◆ **Apply what you read**
- A) In the article about the nose ring, how long has Richard Baxter been dating the woman?
- B) Reproduce the passage of the article about the nose ring from "SPARKS, Nev. —" to "notice Baxter’s behavior.".

SPARKS, Nev. — Local man Richard Baxter stopped kissing the woman he’s been dating for two weeks to wonder if she was also bothered by the wretched stench emitting from the ring in her nose, according to sources.
”It smelled like the inside of an unkempt pet turtle tank,” Baxter said with concern. “I mean, how can she possibly not know? Maybe she knows and doesn’t care? Maybe that’s kinda cool? I don’t know, I like her a lot, so maybe I can put Vicks VapoRub under my nose or something each time we kiss. I just hope that she eventually catches on to the reasons why I turn purple after being close to her for too long because I could really see us going somewhere.”
While apparently oblivious about the condition of her infected flesh, the date in question, Sam Trimble, couldn’t help but notice Baxter’s behavior.
“I don’t know what happened—one minute we’re making out and seemingly having a fun time, and the next minute I’m ringing his vomit out of my shirt. I knew we should have eaten our sushi before we sat through that three-hour-long Batman movie. He probably got sick from that,” she considered. “It’s hard to tell what’s bothering him when he’s passed out around me all the time. It’s a real shame because he’s funny, smart, and wears this super strong yet welcoming cologne. It was kind of a lot to get used to at first, but it’s definitely growing on me.”

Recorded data
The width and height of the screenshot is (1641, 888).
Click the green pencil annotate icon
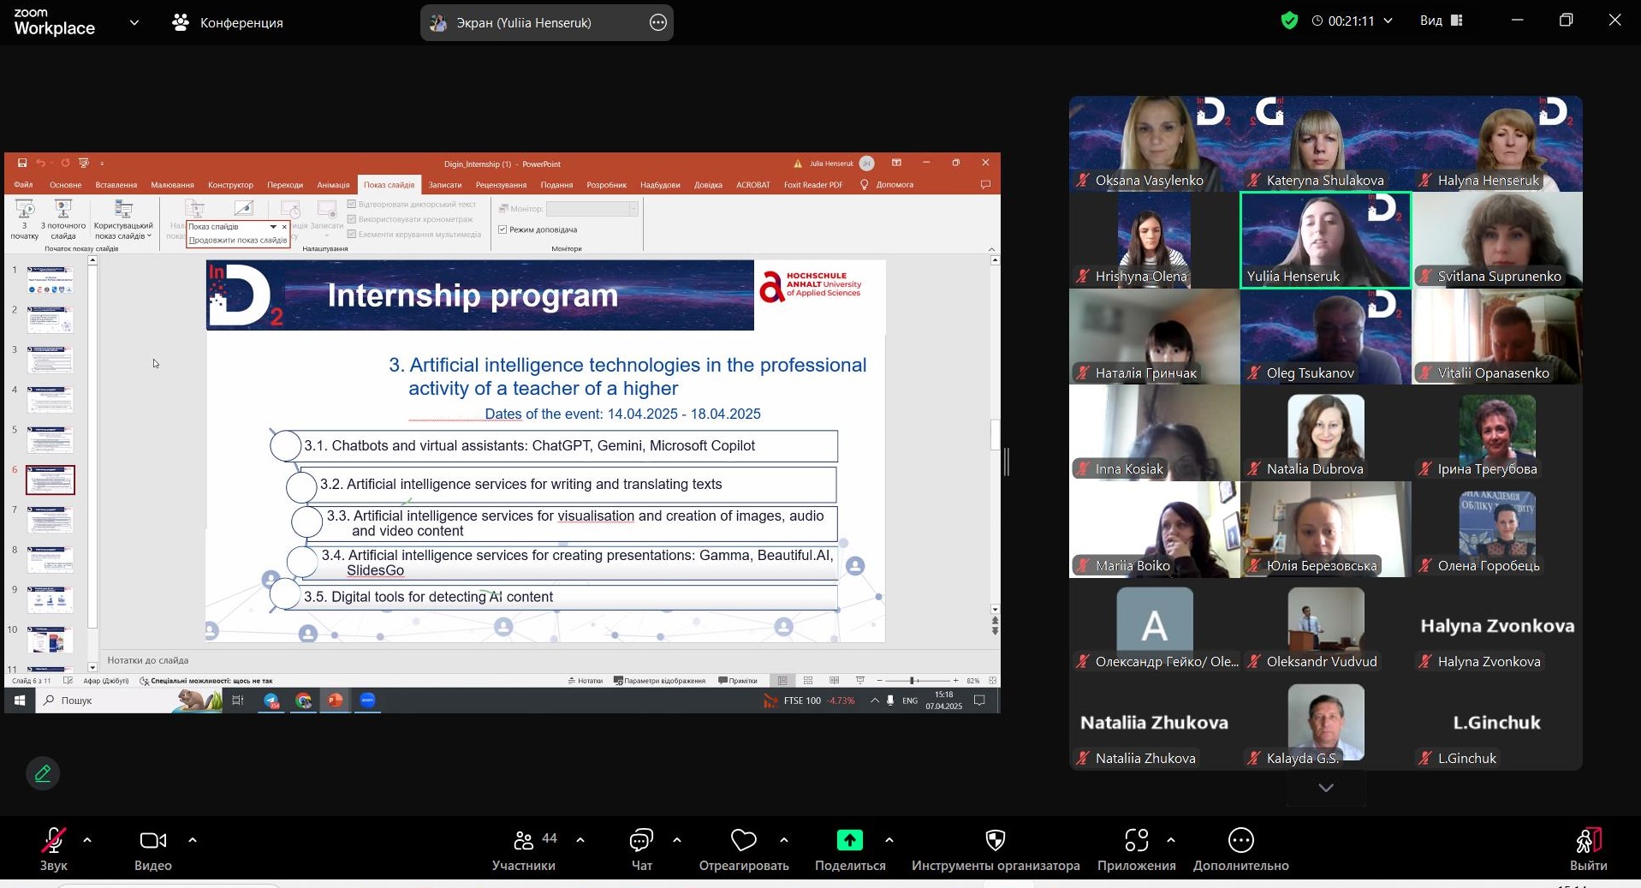(x=43, y=774)
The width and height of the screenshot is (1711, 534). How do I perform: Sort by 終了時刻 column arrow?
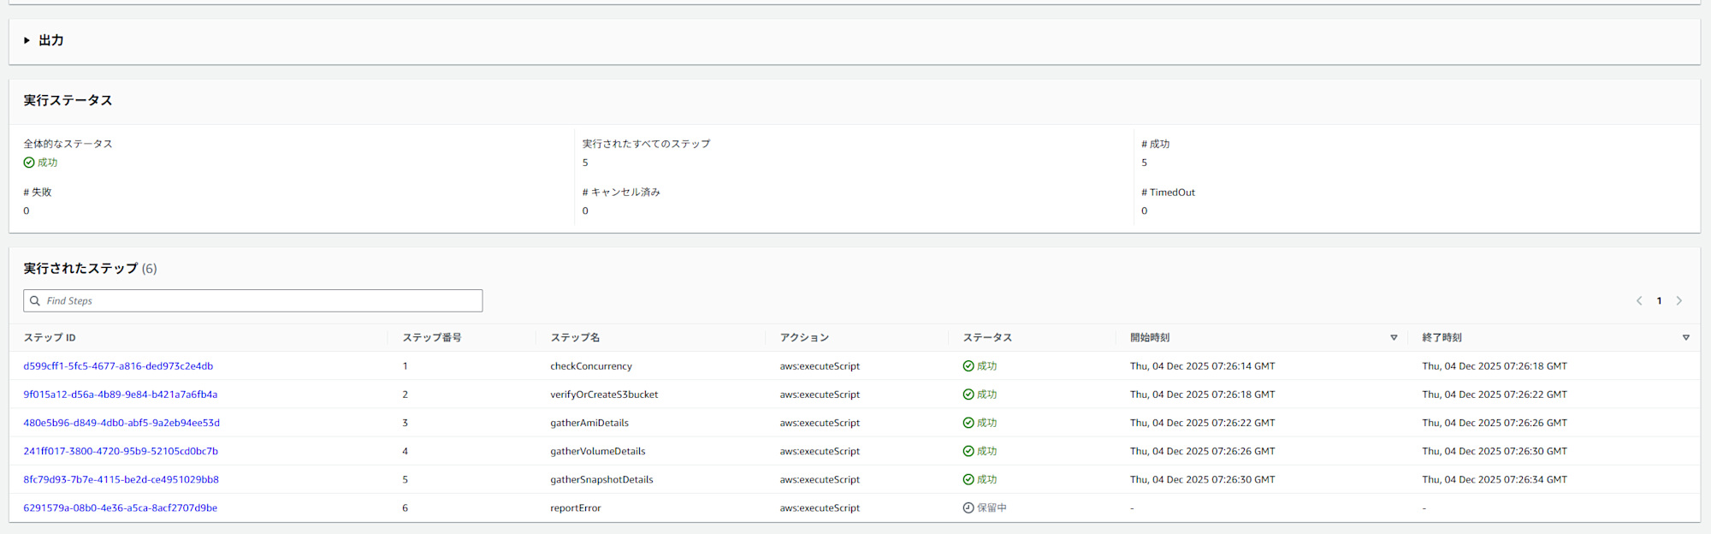(x=1685, y=337)
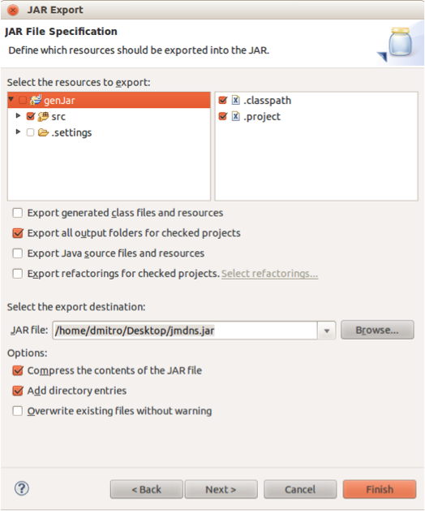Click the .classpath XML file icon
425x511 pixels.
tap(235, 100)
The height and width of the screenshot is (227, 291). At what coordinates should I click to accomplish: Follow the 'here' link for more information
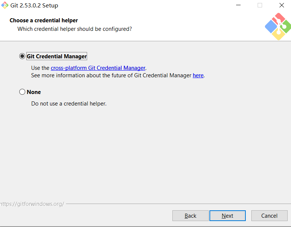click(198, 75)
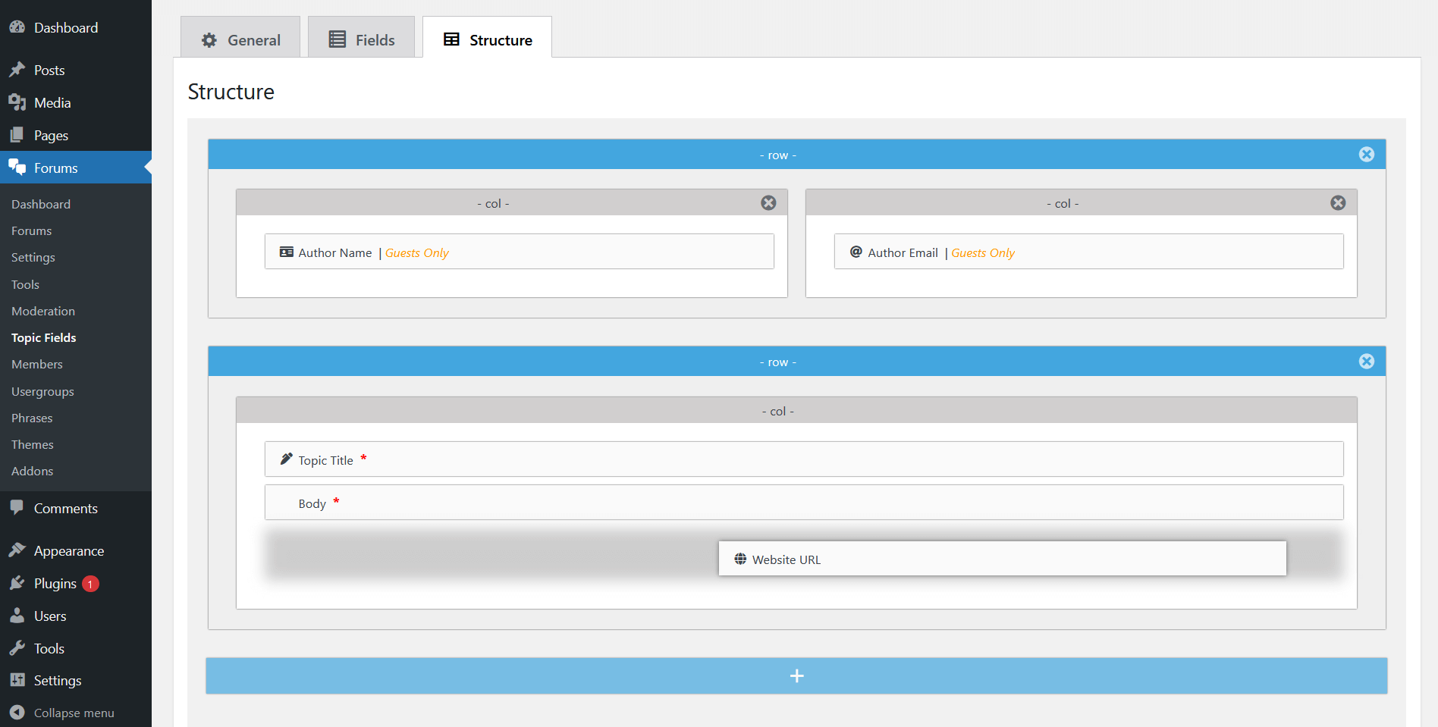Click the Topic Title pencil icon

click(x=286, y=459)
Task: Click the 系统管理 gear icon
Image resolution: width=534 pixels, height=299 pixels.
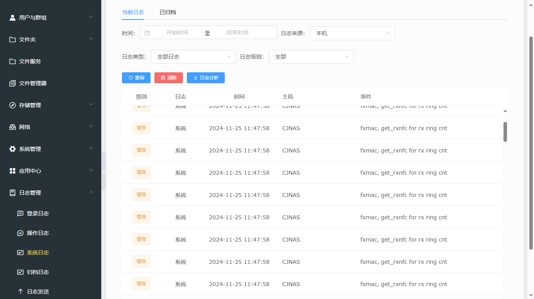Action: click(x=11, y=149)
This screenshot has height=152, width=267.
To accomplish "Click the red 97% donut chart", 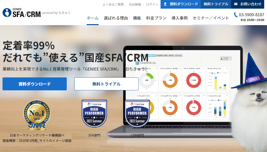I will pos(193,107).
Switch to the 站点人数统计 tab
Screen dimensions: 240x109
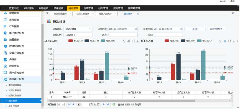coord(83,14)
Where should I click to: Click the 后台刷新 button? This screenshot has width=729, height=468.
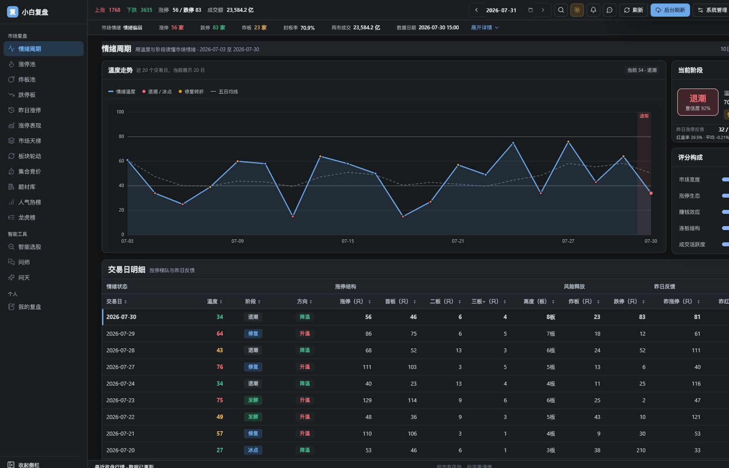tap(670, 10)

◆ **Exercise results**
- A) Two weeks.

- B)
SPARKS, Nev. — Local man Richard Baxter stopped kissing the woman he’s been dating for two weeks to wonder if she was also bothered by the wretched stench emitting from the ring in her nose, according to sources.
”It smelled like the inside of an unkempt pet turtle tank,” Baxter said with concern. “I mean, how can she possibly not know? Maybe she knows and doesn’t care? Maybe that’s kinda cool? I don’t know, I like her a lot, so maybe I can put Vicks VapoRub under my nose or something each time we kiss. I just hope that she eventually catches on to the reasons why I turn purple after being close to her for too long because I could really see us going somewhere.”
While apparently oblivious about the condition of her infected flesh, the date in question, Sam Trimble, couldn’t help but notice Baxter’s behavior.